I needed to collect some personal belongings from my vestibule at work. My boss, Desmond Alexander, called ridiculously early one Wednesday morning. On the first shrill ring, she and I both pounced out of bed. I stumbled down the stairs, two at a time, and grabbed the phone. Desmond, whispering apologetically, stated that he needed me to vacate my cubicle space. She was poised on the last step, biting her fingernails, searching my face for answers. I shook my head. She covered her face with her hands, then wearily climbed back up the staircase. Desmond’s voice sounded like snakes crawling into my brain. I rubbed my eyes until I saw stars and, hoarsely, told him I’d be in later that afternoon.

 

It felt strange to walk through those revolving glass doors again, across freshly buffed marble floors, and over towards the bank of elevators at the rear of the building. My skin felt like an ill-fitting suit. I had planned to buy a bottle of water from the vending machine, my tongue was glued to the roof of my mouth, but when I reached the fifth floor Desmond was already waiting for me. He sat on the leather sofa in reception, flicking through a magazine. As I walked out of the elevator, he leapt up and gave a wan smile. My palms were sweaty as we shook hands, but we both pretended not to notice.

We walked, shoulder to shoulder, down the long lilac corridor towards his office. My mouth made a slight suction noise whenever I spoke. His office – tacky framed prints of Parisienne cafes, fake potted plants, the smell of a freshly hoovered carpet – was the same as before. Although I noticed, with a sharp pang, that he’d removed the framed pictures of his daughter from the desk.

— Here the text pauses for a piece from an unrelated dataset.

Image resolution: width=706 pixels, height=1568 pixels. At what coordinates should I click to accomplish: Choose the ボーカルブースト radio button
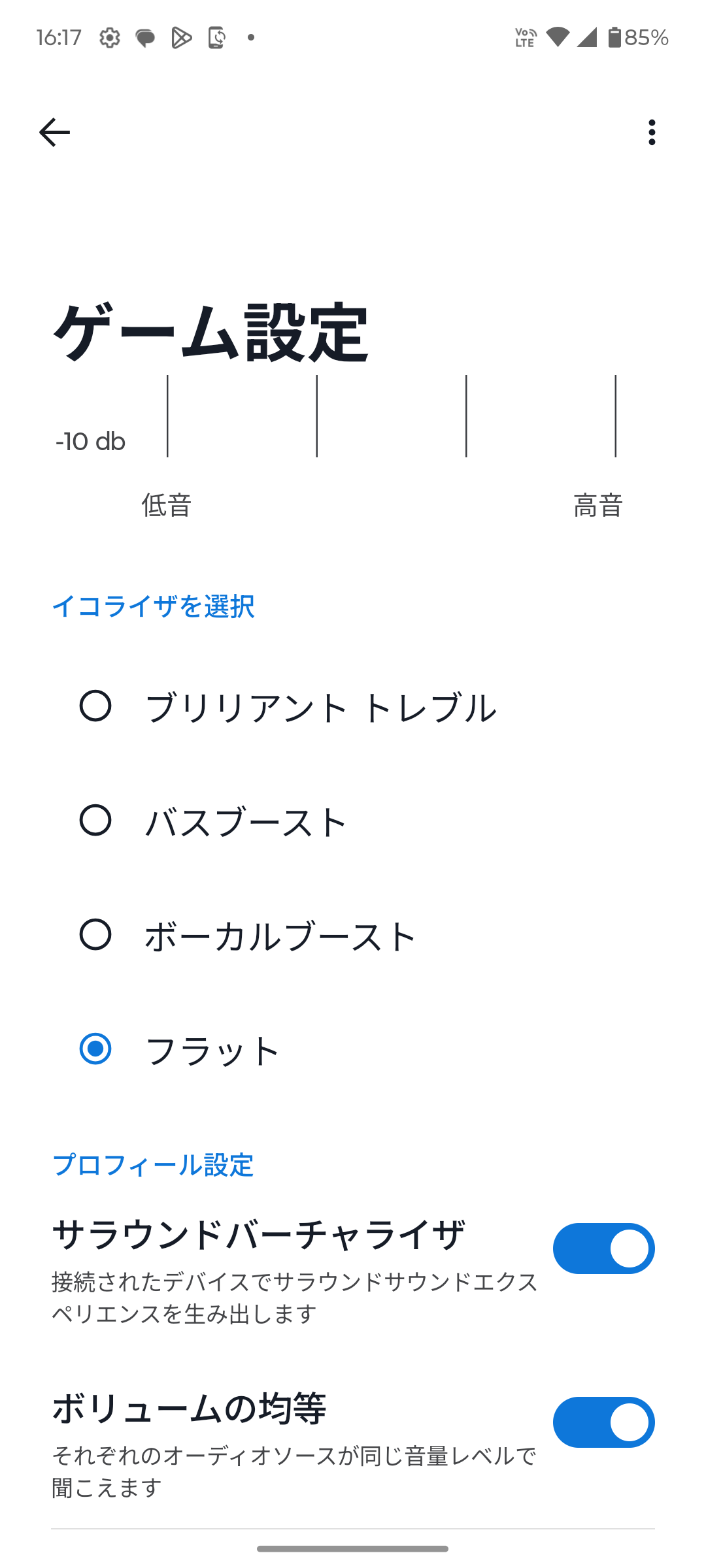coord(95,935)
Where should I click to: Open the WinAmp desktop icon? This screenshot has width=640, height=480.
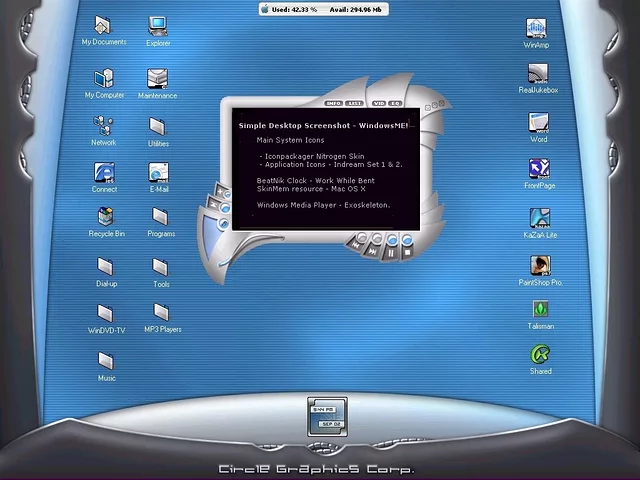(x=536, y=28)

Desmond, with his bushy ginger moustache and horn-rimmed glasses, always reminded me of a detective in a play. And, as he balanced on the corner of his mahogany desk, nodding grimly, I thought: this would be the part, in the very last act, where he’d tell us all who the murderer was.

“Anthony, we’re a family here, you know that, and whenever you’re ready, you can return. Anytime at all, there will always be a space for you. However, as it has been a few weeks, and again that’s totally fine, but we do need the space….”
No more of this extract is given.